ATIS collected a vast amount of material, consisting of 1,618 items from New Guinea, 27 tons of documents from Saipan, and approximately 200,000 and 340,000 items from Tinian and the Philippines respectively. When the war came to an end the 1,618 items captured in New Guinea were handed over to the Australian forces, which then controlled the area, and a portion of these documents form a collection at the Australian War Memorial catalogued as AWM 82. Even so, AWM 82 contains only 585 items collected by ATIS, falling far short of the original collection of 1,618. This is because part of the ATIS material from other areas began to be transferred to the Japanese Section of the Library of Congress in 1955, but it is said that the Library was overwhelmed by the number of documents and eventually had them removed in trucks provided by the army. It is not known where these documents were taken: but I have been informed by sources within the Library that they were taken to Hawaii and burned there. I cannot help wondering however, why these documents had to be taken all the way to Hawaii to be burnt, when this could have been done more easily and cheaply in Washington — and accordingly, I have not given up hope that some day the lost ATIS materials will resurface somewhere. In the meantime, however, AWM 82 remains the only known collection of ATIS materials in existence.

^^^^

**WHAT TO WORK ON**
1: List every place the passage on the captured ATIS documents names as a source of the material ATIS collected.
2: Resume the passage on the captured ATIS documents, picking up right after its final sentence.

**EXTRACTED ENTRIES**
^^^^

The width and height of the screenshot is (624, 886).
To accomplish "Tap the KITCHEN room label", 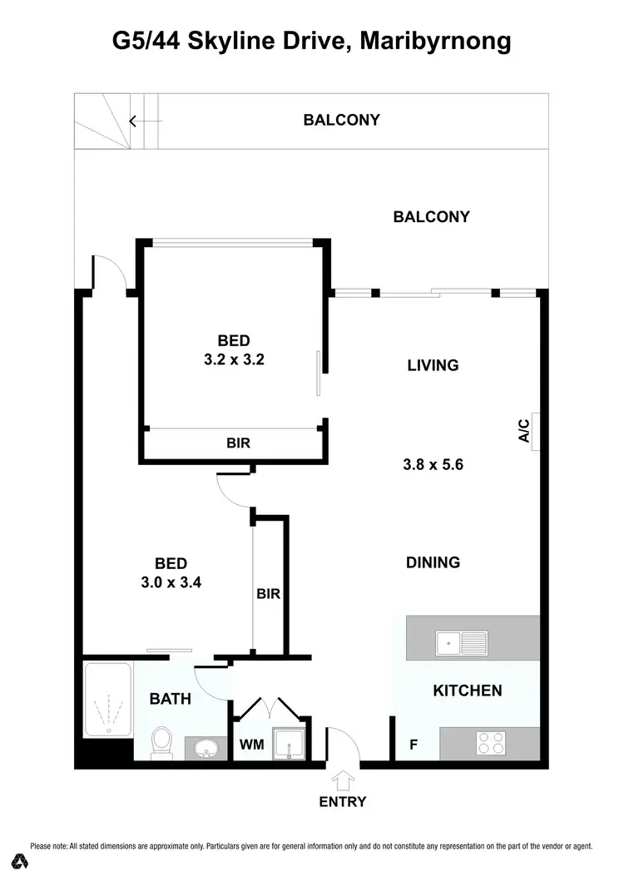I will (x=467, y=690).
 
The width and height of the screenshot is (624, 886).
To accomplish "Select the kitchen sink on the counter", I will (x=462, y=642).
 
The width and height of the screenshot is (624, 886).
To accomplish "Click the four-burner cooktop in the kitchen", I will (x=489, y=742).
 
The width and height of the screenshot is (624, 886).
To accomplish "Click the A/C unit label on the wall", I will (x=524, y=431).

^^^^

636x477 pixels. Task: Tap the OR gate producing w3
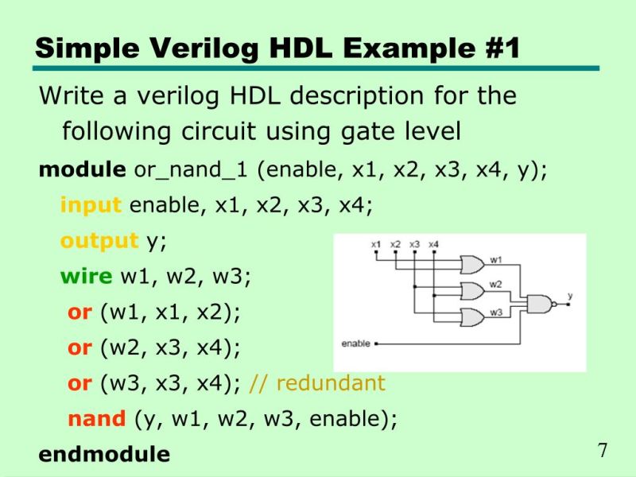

^^^^

**RESPONSES TO THE EXERCISE**
1: New Guinea, Saipan, Tinian, the Philippines

2:
5. Compiling histories: documents and interviews in Japan

To sum up the discussion so far, most relevant wartime Japanese military documents and printed matter were burnt, and many of those that escaped destruction when they were seized by the US have gone missing. The lack of primary documents that resulted from this state of affairs was a problem when Japanese authorities turned their attention to compiling official military histories, such as the histories of the Imperial Japanese Army and Navy. When available written or printed information was considered insufficient, there was no choice but to conduct interviews with retired servicemen and to use these interview records to supplement the scarce records.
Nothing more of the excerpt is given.